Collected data
┌────────
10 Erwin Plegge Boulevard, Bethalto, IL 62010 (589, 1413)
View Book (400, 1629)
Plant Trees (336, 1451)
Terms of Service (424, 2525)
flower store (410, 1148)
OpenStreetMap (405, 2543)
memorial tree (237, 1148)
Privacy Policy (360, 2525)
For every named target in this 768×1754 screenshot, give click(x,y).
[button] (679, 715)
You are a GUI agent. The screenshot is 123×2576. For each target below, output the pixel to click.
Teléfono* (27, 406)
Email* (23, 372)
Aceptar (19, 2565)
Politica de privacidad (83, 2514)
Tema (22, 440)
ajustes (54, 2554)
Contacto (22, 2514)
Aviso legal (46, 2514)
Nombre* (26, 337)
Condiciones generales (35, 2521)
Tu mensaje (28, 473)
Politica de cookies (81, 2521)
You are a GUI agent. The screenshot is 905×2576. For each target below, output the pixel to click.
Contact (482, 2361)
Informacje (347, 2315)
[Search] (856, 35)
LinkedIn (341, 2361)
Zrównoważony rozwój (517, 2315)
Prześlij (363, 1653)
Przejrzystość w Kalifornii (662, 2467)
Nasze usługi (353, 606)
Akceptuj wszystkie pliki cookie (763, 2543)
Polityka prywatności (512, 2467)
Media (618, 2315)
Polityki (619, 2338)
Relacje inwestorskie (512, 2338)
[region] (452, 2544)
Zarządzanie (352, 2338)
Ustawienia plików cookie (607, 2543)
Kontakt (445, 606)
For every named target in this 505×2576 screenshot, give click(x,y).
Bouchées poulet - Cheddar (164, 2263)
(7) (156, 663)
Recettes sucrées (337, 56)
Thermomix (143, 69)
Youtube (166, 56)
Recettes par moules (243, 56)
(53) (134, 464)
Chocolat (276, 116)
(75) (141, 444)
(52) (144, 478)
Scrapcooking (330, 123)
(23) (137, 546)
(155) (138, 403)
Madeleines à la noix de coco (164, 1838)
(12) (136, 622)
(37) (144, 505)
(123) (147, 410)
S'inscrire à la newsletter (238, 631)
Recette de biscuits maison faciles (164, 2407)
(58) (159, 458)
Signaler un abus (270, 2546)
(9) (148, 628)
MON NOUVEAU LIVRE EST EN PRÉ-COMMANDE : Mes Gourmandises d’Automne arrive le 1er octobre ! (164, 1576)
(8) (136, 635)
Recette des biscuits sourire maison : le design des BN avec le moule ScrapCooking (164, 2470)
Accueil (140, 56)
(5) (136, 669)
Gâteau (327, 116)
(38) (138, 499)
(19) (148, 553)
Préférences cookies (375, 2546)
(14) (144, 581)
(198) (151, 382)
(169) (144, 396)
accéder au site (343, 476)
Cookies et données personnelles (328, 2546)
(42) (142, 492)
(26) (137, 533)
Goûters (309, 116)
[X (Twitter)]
└────────
WHAT IS NEEDED —
The answer must consist of every line from the data that contains the word "this".

TASK SOLUTION —
For every named target in this 768×1754 screenshot, give click(x,y).
For every named target in this 505×2576 screenshot, give click(x,y).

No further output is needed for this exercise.